» Brief
Restate word for word the opening line of the data below and every line after it until the line with "Screen dimensions: 1568x656", that line too, but not the pictures.

» Data shown
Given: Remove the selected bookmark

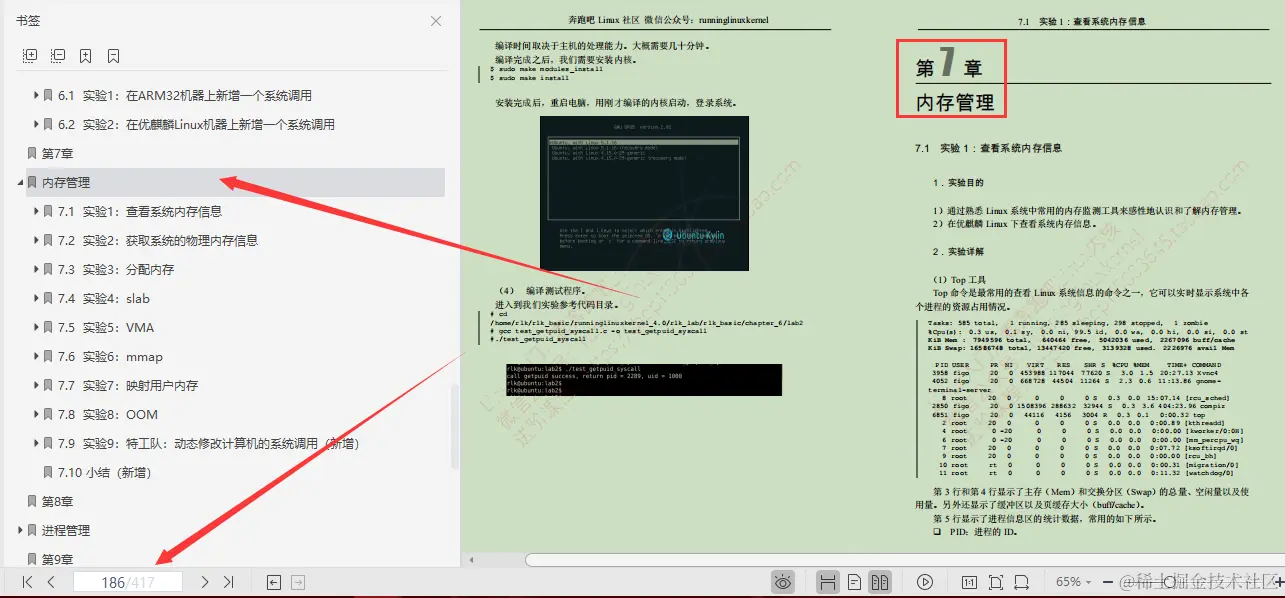Looking at the screenshot, I should coord(112,56).
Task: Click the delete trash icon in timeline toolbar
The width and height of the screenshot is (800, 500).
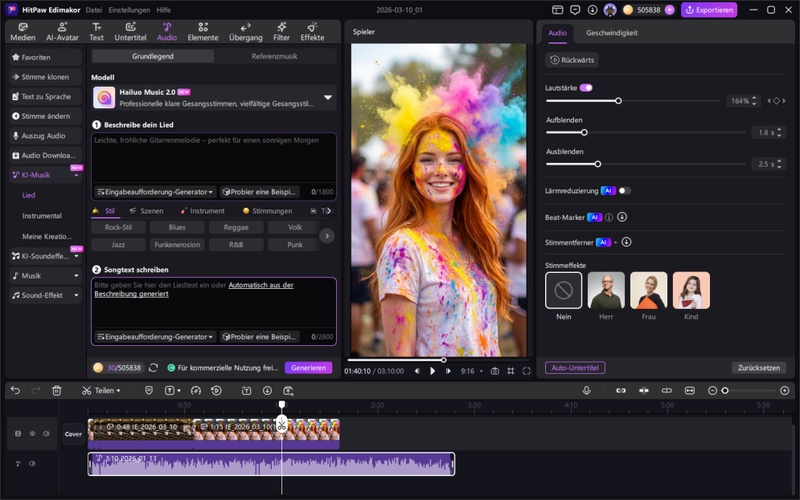Action: point(57,390)
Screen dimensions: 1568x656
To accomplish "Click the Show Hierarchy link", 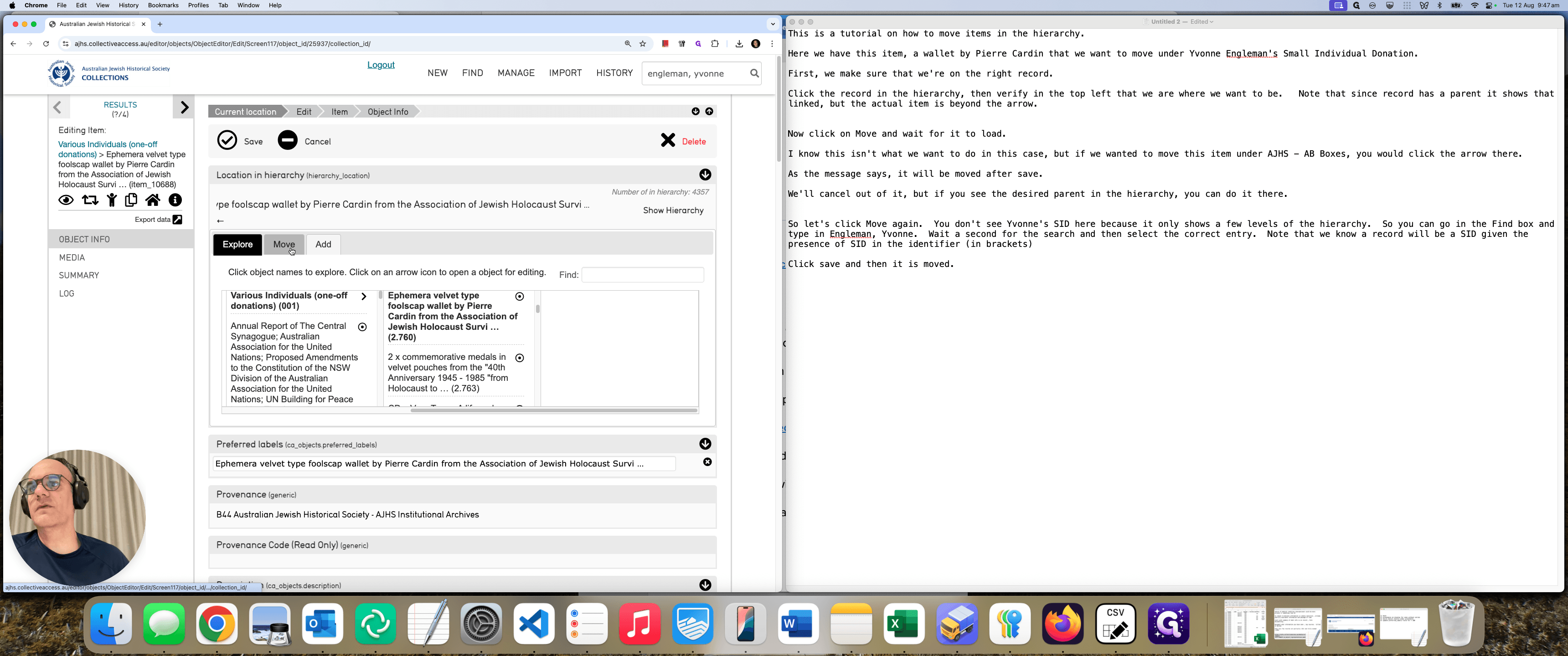I will point(673,210).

» Exercise answer
Given: Remove the selected bookmark

Looking at the screenshot, I should coord(112,56).
Task: Click the delete trash icon in timeline toolbar
The width and height of the screenshot is (800, 500).
Action: point(57,390)
Screen dimensions: 1568x656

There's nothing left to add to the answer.